Die Venus 2009 ist vorbei. Mister und Miss Venus 2009 sind gekürt. Von diesen und zahlreichen anderen Eindrücken konnten wir Euch zwar nur einen Bruchteil vermitteln, aber wir sind überzeugt, dass es alles in allem erfolgreich gewesen ist. Wer von Sex und Erotik noch nicht genug bekommen hat, sollte sich das verlängerte Wochenende vom 22.10. – 25.10.2009 frei halten. Hier findet das 4. PornFilmFestival und das 1. erophil – Erotikliteraturfestival statt.

Stumpfe Pornografie? Weit gefehlt. Bei beiden Festivals lautet das Motto: Von Frauen für Frauen. Die mehr als 100 Spiel-. Kurz- und Dokumentarfilme stammen in diesem Jahr zu mehr als 50 % aus der Hand weiblicher Regisseure, die mit ihren konventionellen, mal experimentellen oder einfach amüsanten Werken, die Sicht der Frau auf Sexualität und Lust im großen Kontext der Rollen- und Geschlechterbilder widerspiegeln wollen. Egal ob hetero-, homo-,transsexuell oder das Spiel mit Latex, Leder, SM und Masken – der Tranzparenz der Film-Motive sollen in diesem Jahr keine Grenzen gesetzt sein. Erstmals wird auch der sogenannte „Joy-Award“ durch die britische Filmemacherin Petra Joy an internationale Nachwuchs-Regisseurinnen im Bereich Erotik verliehen. Zudem wird der beste pornografische Kurzfilm gewählt. Ein besonderes Special in diesem Jahr ist PornUtopia. Eine Filmreihe, bei der es darum geht, Porn und Genrefilm, in diesem Jahr Science-Fic(k)tion, gedanklich miteinander zu verknüpfen und inhaltliche wie auch optische Schnittpunkte zu diskutieren. Wer sich gerne näher informieren lassen möchte, z.B. über Filmemachen für Frauen, richtige Prostata-Stimulation bei Männern oder über Spass im Bett (und überall sonst), wird in den Workshops auf professionelle Anleitung treffen.

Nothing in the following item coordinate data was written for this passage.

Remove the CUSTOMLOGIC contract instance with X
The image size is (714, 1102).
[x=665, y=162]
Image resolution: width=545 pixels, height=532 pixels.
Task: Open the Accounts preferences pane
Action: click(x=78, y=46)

„erophil ist als ein internationales Forum gedacht, bei dem sich Verlage und Autor/innen aber auch literarische Gesellschaften aus dem Genre der erotischen Literatur sich Kolleg/innen und interessierter Öffentlichkeit präsentieren und in einen fachlichen Austausch treten können.“ (Maurice Schuhmann)

Erotikliteratur ist in Deutschland noch weitesgehend verpöhnt, wenn man von Weltliteratur wie „Marquis de Sade“ einmal absieht, fristen die meisten Werke doch eher ein Dasein als Staubfänger. Gleichwohl ist die Anerkennung dieser Literatur-Sparte in Frankreich viel größer. Hier gilt es also noch, für Aufklärung in deutschen Bücherregalen zu sorgen. Schwerpunkt der zum allerersten Mal stattfindenden erophil, ist vielleicht auch gerade deswegen, die französisch-sprachige Literatur.
Ihr als Besucher habt auch hier viele Möglichkeiten mit Filmwissenschaftlern, RegisseurInnen und AutorInnen zu diskutieren. Am Freitag beginnt u.a. der Auftakt mit dem Film „Salò – Die 120 Tage von Sodom“, dessen Textgerüst der Feder eben jenem französischen Schriftsteller, dem Marquis de Sade, entstammt. Auf ihn geht auch der Begriff Sadismus zurück.


Erophil - Leselust aus Leidenschaft - Festival für erotische Literatur

Einfach zurücklehnen und entspannt zuhören. Auch das ist möglich. Unter anderem wird Phoebe Müller aus ihrem Erzählband „Die Beute“ lesen, Ingeborg Middendorf aus ihrem Roman „Der Mann, der nicht küsste.“ und auch die französische Slam-Poetrice (Slam Poetry bedeutet in etwa Dichterwettstreit) wird mit von der Partie sein. Frau, und Mann natürlich, dürfen auf interessante Tage in der Hauptstadt gespannt sein.

Auf der Homepage findet ihr außerdem detailliertere Infos zum geplanten Programm, Veranstaltungsorten und dem Kartenvorverkauf, der über das Moviemento Kino Berlin oder Cinetixx online abgewickelt wird.